-- Task --
The full listing is to be written out again, unchanged.

-- Input for this task --
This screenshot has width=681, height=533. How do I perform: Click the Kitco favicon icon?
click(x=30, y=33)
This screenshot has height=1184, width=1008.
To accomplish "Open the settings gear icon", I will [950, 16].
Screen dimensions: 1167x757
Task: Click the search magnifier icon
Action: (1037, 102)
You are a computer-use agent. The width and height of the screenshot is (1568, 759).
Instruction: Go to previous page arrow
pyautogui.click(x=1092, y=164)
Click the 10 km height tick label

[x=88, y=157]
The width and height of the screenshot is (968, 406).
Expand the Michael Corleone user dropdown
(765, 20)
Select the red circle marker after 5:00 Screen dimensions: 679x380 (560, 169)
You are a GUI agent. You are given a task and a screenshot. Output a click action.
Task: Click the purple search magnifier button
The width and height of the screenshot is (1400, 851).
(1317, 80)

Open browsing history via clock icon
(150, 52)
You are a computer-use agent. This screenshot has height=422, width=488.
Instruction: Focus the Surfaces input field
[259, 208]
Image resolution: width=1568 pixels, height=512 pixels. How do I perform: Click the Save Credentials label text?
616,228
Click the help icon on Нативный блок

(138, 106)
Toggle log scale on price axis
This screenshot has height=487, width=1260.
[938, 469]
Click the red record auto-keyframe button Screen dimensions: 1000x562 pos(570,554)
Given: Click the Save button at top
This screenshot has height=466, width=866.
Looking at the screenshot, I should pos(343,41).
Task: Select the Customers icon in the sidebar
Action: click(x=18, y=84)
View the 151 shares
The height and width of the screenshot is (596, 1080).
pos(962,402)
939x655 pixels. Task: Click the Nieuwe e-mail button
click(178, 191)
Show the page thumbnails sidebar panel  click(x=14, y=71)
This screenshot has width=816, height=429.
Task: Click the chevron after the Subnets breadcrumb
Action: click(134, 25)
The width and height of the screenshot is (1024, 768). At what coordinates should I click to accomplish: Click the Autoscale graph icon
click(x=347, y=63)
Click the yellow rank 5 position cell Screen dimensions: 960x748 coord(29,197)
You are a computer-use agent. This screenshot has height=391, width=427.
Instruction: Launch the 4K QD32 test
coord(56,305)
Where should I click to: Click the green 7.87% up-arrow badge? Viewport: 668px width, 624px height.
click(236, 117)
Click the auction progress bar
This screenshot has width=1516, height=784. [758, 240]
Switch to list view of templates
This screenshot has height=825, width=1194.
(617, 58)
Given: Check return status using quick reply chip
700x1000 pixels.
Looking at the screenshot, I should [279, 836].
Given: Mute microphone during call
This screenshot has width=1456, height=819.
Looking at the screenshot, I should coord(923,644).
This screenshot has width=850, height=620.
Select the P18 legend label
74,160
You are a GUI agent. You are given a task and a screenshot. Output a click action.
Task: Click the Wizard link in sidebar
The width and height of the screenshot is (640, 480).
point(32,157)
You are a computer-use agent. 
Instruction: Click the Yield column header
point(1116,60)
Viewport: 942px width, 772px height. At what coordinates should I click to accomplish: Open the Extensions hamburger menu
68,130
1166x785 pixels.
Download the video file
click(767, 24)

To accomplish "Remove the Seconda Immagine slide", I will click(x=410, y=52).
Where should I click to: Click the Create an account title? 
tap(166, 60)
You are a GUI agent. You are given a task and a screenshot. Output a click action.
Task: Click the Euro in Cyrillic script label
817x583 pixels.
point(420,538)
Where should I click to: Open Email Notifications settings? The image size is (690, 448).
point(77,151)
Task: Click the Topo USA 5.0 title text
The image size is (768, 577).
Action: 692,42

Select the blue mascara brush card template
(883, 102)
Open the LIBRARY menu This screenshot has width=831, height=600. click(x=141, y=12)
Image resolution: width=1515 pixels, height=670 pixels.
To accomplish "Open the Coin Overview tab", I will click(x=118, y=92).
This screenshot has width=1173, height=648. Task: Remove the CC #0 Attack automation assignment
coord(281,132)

-- Response area --
This screenshot has width=681, height=533. How do I perform: Click the Kitco favicon icon?
click(x=30, y=33)
This screenshot has height=1184, width=1008.
To accomplish "Open the settings gear icon", I will [950, 16].
Screen dimensions: 1167x757
Task: Click the search magnifier icon
Action: (1037, 102)
You are a computer-use agent. The width and height of the screenshot is (1568, 759).
Instruction: Go to previous page arrow
pyautogui.click(x=1092, y=164)
Click the 10 km height tick label

[x=88, y=157]
The width and height of the screenshot is (968, 406).
Expand the Michael Corleone user dropdown
(765, 20)
Select the red circle marker after 5:00 Screen dimensions: 679x380 (560, 169)
You are a GUI agent. You are given a task and a screenshot. Output a click action.
Task: Click the purple search magnifier button
The width and height of the screenshot is (1400, 851).
(1317, 80)

Open browsing history via clock icon
(150, 52)
You are a computer-use agent. This screenshot has height=422, width=488.
Instruction: Focus the Surfaces input field
[259, 208]
Image resolution: width=1568 pixels, height=512 pixels. How do I perform: Click the Save Credentials label text?
616,228
Click the help icon on Нативный блок

(138, 106)
Toggle log scale on price axis
This screenshot has height=487, width=1260.
[938, 469]
Click the red record auto-keyframe button Screen dimensions: 1000x562 pos(570,554)
Given: Click the Save button at top
This screenshot has height=466, width=866.
Looking at the screenshot, I should pos(343,41).
Task: Select the Customers icon in the sidebar
Action: click(x=18, y=84)
View the 151 shares
The height and width of the screenshot is (596, 1080).
pos(962,402)
939x655 pixels. Task: Click the Nieuwe e-mail button
click(178, 191)
Show the page thumbnails sidebar panel  click(x=14, y=71)
This screenshot has width=816, height=429.
Task: Click the chevron after the Subnets breadcrumb
Action: click(134, 25)
The width and height of the screenshot is (1024, 768). At what coordinates should I click to accomplish: Click the Autoscale graph icon
click(x=347, y=63)
Click the yellow rank 5 position cell Screen dimensions: 960x748 coord(29,197)
You are a computer-use agent. This screenshot has height=391, width=427.
Instruction: Launch the 4K QD32 test
coord(56,305)
Where should I click to: Click the green 7.87% up-arrow badge? Viewport: 668px width, 624px height.
click(236, 117)
Click the auction progress bar
This screenshot has width=1516, height=784. [758, 240]
Switch to list view of templates
This screenshot has height=825, width=1194.
(617, 58)
Given: Check return status using quick reply chip
700x1000 pixels.
Looking at the screenshot, I should [279, 836].
Given: Mute microphone during call
This screenshot has width=1456, height=819.
Looking at the screenshot, I should coord(923,644).
This screenshot has width=850, height=620.
Select the P18 legend label
74,160
You are a GUI agent. You are given a task and a screenshot. Output a click action.
Task: Click the Wizard link in sidebar
The width and height of the screenshot is (640, 480).
point(32,157)
You are a computer-use agent. 
Instruction: Click the Yield column header
point(1116,60)
Viewport: 942px width, 772px height. At what coordinates should I click to accomplish: Open the Extensions hamburger menu
68,130
1166x785 pixels.
Download the video file
click(767, 24)

To accomplish "Remove the Seconda Immagine slide", I will click(x=410, y=52).
Where should I click to: Click the Create an account title? 
tap(166, 60)
You are a GUI agent. You are given a task and a screenshot. Output a click action.
Task: Click the Euro in Cyrillic script label
817x583 pixels.
point(420,538)
Where should I click to: Open Email Notifications settings? The image size is (690, 448).
point(77,151)
Task: Click the Topo USA 5.0 title text
The image size is (768, 577).
Action: 692,42

Select the blue mascara brush card template
(883, 102)
Open the LIBRARY menu This screenshot has width=831, height=600. click(x=141, y=12)
Image resolution: width=1515 pixels, height=670 pixels.
To accomplish "Open the Coin Overview tab", I will click(x=118, y=92).
This screenshot has width=1173, height=648. Task: Remove the CC #0 Attack automation assignment
coord(281,132)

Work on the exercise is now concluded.